Standard retry backoff calculation may panic #1133

trueb2 · 2024-04-24T14:48:23Z

Describe the bug

The standard retry calculation may cause panic by attempting to convert an invalid float into a Duration.

Expected Behavior

No panics. The operation should fail with an error gracefully.

Current Behavior

thread 'actix-server worker 7' panicked at /rustc/7cf61ebde7b22796c69757901dd346d0fe70bd97/library/core/src/time.rs:762:23:
can not convert float seconds to Duration: value is either too big or NaN
stack backtrace:
   0: _rust_begin_unwind
   1: core::panicking::panic_fmt
   2: core::time::Duration::from_secs_f64::panic_cold_display
   3: <aws_smithy_runtime::client::retries::strategy::standard::StandardRetryStrategy as aws_smithy_runtime_api::client::retries::RetryStrategy>::should_attempt_retry
   4: aws_smithy_runtime::client::orchestrator::try_op::{{closure}}::{{closure}}
   5: <aws_smithy_async::future::timeout::Timeout<T,S> as core::future::future::Future>::poll
   6: <aws_smithy_runtime::client::timeout::MaybeTimeoutFuture<InnerFuture> as core::future::future::Future>::poll
   7: <tracing::instrument::Instrumented<T> as core::future::future::Future>::poll
   8: aws_smithy_runtime::client::orchestrator::invoke_with_stop_point::{{closure}}
   9: aws_sdk_s3::operation::get_object::builders::GetObjectFluentBuilder::send::{{closure}}

Reproduction Steps

Here is an example retry configuration that eventually hit panics on get object requests.

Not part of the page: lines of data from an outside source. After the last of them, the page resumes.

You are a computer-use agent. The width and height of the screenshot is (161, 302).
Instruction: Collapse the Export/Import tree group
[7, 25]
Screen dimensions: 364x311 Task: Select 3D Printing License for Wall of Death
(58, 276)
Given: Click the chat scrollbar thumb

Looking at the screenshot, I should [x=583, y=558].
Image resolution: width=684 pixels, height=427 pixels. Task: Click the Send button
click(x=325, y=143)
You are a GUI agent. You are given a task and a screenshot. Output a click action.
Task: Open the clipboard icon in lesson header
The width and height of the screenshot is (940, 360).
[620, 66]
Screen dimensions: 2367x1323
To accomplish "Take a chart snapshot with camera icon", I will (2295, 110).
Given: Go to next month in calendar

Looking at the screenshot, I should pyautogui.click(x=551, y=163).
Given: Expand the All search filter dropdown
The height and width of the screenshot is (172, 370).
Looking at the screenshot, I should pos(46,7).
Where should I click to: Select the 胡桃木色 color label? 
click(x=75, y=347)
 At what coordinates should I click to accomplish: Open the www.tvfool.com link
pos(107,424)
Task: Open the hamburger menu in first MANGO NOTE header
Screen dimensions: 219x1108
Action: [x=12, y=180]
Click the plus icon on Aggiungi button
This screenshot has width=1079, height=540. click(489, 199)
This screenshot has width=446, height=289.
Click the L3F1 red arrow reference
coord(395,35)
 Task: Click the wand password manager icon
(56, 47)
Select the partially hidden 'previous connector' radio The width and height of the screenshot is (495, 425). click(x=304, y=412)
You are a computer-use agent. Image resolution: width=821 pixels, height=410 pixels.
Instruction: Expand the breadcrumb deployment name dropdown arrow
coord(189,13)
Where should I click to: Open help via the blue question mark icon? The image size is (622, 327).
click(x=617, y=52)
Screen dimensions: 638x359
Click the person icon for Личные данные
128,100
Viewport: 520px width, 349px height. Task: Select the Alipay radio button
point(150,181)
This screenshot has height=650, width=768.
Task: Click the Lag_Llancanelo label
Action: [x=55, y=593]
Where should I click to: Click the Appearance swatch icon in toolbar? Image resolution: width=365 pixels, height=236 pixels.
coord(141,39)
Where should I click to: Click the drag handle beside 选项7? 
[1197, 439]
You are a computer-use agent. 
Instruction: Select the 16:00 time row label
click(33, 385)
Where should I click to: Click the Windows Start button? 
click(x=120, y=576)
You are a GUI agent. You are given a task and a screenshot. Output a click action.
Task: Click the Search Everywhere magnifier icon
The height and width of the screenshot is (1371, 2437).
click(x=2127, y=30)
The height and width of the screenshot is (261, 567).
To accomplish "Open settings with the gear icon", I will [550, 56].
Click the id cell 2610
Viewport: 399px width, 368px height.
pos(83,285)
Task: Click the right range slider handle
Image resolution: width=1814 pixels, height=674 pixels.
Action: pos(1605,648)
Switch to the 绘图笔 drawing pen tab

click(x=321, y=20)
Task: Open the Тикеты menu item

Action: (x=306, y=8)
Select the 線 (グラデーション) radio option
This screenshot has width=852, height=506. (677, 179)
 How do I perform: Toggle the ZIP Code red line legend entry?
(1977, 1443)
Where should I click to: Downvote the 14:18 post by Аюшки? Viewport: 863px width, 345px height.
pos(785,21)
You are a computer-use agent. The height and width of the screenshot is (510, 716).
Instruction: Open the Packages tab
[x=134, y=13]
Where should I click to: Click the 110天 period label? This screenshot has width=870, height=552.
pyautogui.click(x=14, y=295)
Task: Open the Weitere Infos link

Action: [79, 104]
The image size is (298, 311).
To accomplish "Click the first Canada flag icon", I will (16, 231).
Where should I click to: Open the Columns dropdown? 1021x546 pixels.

aws-config = { version = "1.1.3", features = ["behavior-version-latest"] }
aws-sdk-s3 = "1.13.0"

      let config: SdkConfig = aws_config::from_env()
          .region(region)
          .endpoint_url(host.clone())
          .retry_config(
              RetryConfig::standard()
                  .with_initial_backoff(Duration::from_millis(1))
                  .with_max_attempts(100)
                  .with_reconnect_mode(
                      aws_sdk_s3::config::retry::ReconnectMode::ReconnectOnTransientError,
                  ),
          )
          .timeout_config(
              TimeoutConfig::builder()
                  .operation_attempt_timeout(Duration::from_secs(180))
                  .operation_timeout(Duration::from_secs(600))
                  .build(),
          )
          .load()
          .await;

      let s3_client: Client = Client::new(&config);

Possible Solution

Err if the duration is invalid before attempting to create the Duration at

aws-sdk-rust/sdk/aws-smithy-runtime/src/client/retries/strategy/standard.rs

Line 150 in 2f2715b

Ok(Duration::from_secs_f64(backoff).min(retry_cfg.max_backoff()))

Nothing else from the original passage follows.